EV, Earned Value Management – What About The 80 20 Rule?

EV and the 80 20 RuleNeeding to use non-linear formula in Earned Value Analysis (EVA) or Earned Value Management, is both right and wrong (in my Humble Opinion!)

First, Earned Value formulas do assume a linear relationship, and frankly, what sort of non-linear relationship would you choose in its place? (I can’t think of one…)

Second, the 80 20 rule is indeed an almost universal rule of nature, but I would say that it generally occurs for ‘open-loop’ nature. When you have a project manager in the loop, performing good estimating (that’s a topic on its own…), and taking controlling action, the idea is to stop the ‘80% done’ syndrome.

But back to earned value for a moment.

EV – using CPI and SPI Ratios to stop 80 20

The ratios of efficiency and effectiveness used to forecast the EV future are based on work performance thus far, and for a given team, that makes reasonable sense to me. EV also uses cumulative formula to use trends based on past team performance as well, so I continue to believe that the PMP Exam takes the best from EV.

But EV is a powerful tool, but the PMP exam expects you to be able to understand and use the basics – quite right too…

I’m currently knee-deep in creating an Agile Primer, and I’m reminded (just like the PRINCE2 Method), that the 80/20 effect is usually caused by NOT planning and measuring Products/deliverables AND Activities together.

Agile techniques include the powerful Timebox approach where the requirements/product/deliverable/features – call them what you will, are prioritized  so that the Must Have’s are guaranteed and the Should Have’s and Could Haves are expected. Tight control around these ensure that Timebox delivery times never succumb to the 80 20 rule. For the purpose of this article, assume an Agile Timebox is the same as a traditional project’s Work Package.

My final response to an interesting question is that one of the reasons why 80/20 occurs is because at some point during a task, the team/project manager realize they underestimated the WORK EFFORT, at this gets artificially ‘bolted on’ at the task end – thus ‘proving’ the 80 20 rule.

In a better world using both product and task planning for Agile Time-boxes or traditional project Work Packages, a more accurate work plan can be created (and measured/forecasted using EVA). Linear EV will get the job done.

Thinking about the typical situation when 80?20 raises it’s ugly head, is when the team forecasts that they will be finished by a certain date, and the project manager discovers otherwise about 24 hours before the task was due to be completed.

The drivers for this happening are usually:

1. The estimates only used work effort

2. The planning only used task work

3. The correct skill/knowledge/experience for both estimating and delivering were not present on the task!
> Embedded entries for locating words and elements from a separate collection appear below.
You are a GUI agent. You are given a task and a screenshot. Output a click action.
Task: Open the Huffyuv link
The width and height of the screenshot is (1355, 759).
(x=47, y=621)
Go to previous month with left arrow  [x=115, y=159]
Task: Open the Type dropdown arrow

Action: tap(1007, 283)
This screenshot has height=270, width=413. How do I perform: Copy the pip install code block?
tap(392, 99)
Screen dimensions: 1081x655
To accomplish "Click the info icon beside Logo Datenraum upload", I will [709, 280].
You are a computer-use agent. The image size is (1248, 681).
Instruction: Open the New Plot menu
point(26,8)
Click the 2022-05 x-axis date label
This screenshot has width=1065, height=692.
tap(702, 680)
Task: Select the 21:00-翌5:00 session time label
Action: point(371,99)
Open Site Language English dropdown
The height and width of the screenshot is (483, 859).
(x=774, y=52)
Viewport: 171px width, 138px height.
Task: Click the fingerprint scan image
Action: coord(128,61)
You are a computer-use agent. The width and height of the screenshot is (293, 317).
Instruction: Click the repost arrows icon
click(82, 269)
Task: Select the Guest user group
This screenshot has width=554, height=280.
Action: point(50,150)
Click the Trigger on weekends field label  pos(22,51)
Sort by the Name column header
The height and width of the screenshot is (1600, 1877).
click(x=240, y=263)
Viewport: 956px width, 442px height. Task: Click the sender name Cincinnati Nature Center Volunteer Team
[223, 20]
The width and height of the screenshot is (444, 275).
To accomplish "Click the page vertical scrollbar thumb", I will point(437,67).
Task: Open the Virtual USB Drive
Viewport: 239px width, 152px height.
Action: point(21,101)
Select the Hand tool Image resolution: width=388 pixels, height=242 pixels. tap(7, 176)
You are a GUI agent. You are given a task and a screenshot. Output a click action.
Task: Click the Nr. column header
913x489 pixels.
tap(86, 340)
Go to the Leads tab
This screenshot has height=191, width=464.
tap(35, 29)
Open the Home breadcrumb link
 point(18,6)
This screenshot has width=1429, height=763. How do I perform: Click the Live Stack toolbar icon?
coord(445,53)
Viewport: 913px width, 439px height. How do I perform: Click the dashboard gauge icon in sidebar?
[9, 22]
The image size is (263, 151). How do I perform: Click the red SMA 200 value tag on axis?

4. The sub-task deliverables or products AND their quality/acceptance criteria were not established and included in the plan

5. Risks were not considered and managed properly

6. Agreed reporting/audit/reviews were not included within the task – hence the end task 80/20 crisis

So, a very long answer for a simple question. Don’t try to use non-linear formula to second guess human nature, do proper planning at the right level of detail needed for accurate task control, and use Earned Value Management Analysis to assist such control.